(Reuters) – U.S. House Judiciary Committee Chairman Jerrold Nadler gave Attorney General William Barr until Monday morning to give lawmakers access to the full, unredacted version of U.S. Special Counsel Robert’ Mueller report on his Russia probe.
Nadler informed Barr of the 9 a.m. (1300 GMT) Monday deadline in a letter on Friday after the attorney general failed to show up at a House of Representatives Judiciary Committee hearing scheduled for Thursday.
“In refusing to comply with congressional oversight requests, the department has repeatedly asserted that Congress’s requests do not serve ‘legitimate’ purposes,” Nadler said in the letter.
“This is not the department’s judgment to make,” he added. “Congress’s constitutional, oversight and legislative interest in investigating misconduct by the president and his associates cannot be disputed.”

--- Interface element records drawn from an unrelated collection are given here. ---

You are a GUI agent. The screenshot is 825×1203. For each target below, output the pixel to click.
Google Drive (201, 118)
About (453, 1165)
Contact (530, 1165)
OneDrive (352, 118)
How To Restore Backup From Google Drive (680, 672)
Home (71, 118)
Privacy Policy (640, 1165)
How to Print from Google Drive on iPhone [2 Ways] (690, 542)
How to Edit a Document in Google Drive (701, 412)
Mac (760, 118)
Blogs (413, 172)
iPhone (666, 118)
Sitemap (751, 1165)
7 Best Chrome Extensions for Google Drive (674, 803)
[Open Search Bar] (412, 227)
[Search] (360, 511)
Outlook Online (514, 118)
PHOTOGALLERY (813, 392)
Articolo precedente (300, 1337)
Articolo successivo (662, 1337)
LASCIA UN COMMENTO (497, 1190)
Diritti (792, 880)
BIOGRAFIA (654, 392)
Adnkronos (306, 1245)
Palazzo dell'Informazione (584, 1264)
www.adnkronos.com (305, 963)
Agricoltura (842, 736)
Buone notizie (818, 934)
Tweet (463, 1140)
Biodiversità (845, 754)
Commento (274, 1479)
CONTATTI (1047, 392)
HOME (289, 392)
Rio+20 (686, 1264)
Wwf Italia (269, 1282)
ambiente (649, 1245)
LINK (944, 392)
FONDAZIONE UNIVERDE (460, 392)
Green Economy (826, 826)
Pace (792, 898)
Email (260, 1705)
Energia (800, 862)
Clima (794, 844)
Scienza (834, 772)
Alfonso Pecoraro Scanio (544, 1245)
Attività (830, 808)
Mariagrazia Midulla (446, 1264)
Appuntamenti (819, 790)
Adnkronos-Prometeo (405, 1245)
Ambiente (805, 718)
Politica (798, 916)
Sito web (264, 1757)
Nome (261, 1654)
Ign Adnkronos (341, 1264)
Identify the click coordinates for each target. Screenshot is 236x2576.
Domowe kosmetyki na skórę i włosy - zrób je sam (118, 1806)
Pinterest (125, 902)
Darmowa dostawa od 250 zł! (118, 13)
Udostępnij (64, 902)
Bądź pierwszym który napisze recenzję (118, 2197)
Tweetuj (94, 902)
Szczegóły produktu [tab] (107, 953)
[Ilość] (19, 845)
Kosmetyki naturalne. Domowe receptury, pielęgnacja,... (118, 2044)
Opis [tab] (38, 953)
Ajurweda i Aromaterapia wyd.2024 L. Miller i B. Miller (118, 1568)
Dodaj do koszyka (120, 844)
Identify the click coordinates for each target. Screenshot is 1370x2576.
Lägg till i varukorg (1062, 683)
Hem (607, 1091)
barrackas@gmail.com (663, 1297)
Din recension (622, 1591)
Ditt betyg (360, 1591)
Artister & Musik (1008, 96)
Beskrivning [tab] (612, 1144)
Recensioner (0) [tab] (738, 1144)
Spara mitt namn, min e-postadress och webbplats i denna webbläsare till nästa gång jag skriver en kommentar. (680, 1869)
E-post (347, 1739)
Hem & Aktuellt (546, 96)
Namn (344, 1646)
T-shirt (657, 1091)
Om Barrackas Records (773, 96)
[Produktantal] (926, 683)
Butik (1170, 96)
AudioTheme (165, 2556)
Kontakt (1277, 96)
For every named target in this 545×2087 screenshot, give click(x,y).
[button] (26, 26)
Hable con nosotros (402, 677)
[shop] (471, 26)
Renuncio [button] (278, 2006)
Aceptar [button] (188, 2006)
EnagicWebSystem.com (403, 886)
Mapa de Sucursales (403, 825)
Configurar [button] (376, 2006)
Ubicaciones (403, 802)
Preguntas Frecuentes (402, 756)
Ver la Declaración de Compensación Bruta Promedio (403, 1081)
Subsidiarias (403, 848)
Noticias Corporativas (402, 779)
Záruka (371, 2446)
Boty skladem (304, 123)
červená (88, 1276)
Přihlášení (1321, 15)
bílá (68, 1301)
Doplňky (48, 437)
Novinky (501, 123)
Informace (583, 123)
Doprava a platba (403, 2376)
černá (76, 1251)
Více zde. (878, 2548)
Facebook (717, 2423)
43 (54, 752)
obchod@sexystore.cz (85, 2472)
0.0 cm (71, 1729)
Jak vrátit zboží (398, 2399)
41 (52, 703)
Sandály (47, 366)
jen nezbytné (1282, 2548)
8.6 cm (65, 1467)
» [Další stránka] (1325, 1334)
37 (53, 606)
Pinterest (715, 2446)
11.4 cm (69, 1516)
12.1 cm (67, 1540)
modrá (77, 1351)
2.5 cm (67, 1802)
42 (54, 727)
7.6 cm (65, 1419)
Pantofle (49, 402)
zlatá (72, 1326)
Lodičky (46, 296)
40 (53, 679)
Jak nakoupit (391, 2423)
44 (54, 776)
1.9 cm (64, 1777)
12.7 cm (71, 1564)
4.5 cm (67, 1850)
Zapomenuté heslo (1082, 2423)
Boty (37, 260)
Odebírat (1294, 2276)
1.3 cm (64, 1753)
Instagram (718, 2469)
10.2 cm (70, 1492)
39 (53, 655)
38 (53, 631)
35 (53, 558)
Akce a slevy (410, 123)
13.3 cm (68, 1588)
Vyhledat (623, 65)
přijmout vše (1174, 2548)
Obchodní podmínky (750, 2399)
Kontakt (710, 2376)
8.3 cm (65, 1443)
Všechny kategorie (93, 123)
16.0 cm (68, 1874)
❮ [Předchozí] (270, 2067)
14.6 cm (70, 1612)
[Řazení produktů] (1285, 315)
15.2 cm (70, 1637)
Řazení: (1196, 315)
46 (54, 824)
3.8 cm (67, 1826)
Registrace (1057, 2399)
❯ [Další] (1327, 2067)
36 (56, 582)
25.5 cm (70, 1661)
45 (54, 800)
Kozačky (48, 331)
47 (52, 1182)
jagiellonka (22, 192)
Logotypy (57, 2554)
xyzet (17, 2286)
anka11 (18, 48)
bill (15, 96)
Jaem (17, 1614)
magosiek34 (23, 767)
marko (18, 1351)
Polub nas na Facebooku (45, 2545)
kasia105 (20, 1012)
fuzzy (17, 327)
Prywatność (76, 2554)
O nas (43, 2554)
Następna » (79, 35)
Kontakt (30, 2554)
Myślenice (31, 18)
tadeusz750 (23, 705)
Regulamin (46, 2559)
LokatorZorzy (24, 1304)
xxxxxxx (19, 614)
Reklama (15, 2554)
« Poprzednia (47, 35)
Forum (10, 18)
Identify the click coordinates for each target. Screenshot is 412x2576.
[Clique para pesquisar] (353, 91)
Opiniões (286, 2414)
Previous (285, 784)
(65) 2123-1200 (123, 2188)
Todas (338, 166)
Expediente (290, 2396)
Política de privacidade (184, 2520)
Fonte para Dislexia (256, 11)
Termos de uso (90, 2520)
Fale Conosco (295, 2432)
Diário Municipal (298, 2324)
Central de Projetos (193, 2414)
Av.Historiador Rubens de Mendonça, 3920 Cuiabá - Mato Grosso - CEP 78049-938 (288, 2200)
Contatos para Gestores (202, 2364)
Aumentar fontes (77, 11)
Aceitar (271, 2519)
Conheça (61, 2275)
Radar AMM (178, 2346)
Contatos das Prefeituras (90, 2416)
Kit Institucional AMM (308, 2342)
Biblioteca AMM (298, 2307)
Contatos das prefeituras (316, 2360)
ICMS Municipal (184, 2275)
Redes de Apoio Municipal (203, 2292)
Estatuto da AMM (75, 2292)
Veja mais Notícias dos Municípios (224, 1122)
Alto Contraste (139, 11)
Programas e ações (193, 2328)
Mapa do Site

Barr’s refusal to appear before House Judiciary Committee on Thursday drew an angry rebuke from Democratic lawmakers, with House Speaker Nancy Pelosi accusing the attorney general of lying to Congress and adding, “That’s a crime.”
The House panel met anyway on Thursday and weighed its next steps in a growing constitutional confrontation between lawmakers and the executive branch.
Nadler said he may move to hold Barr in contempt of Congress over his refusal to comply with the subpoena for the full report, which describes Russia’s interference in Trump’s favor in the 2016 U.S. election and Trump’s subsequent attempts to impede Mueller’s probe.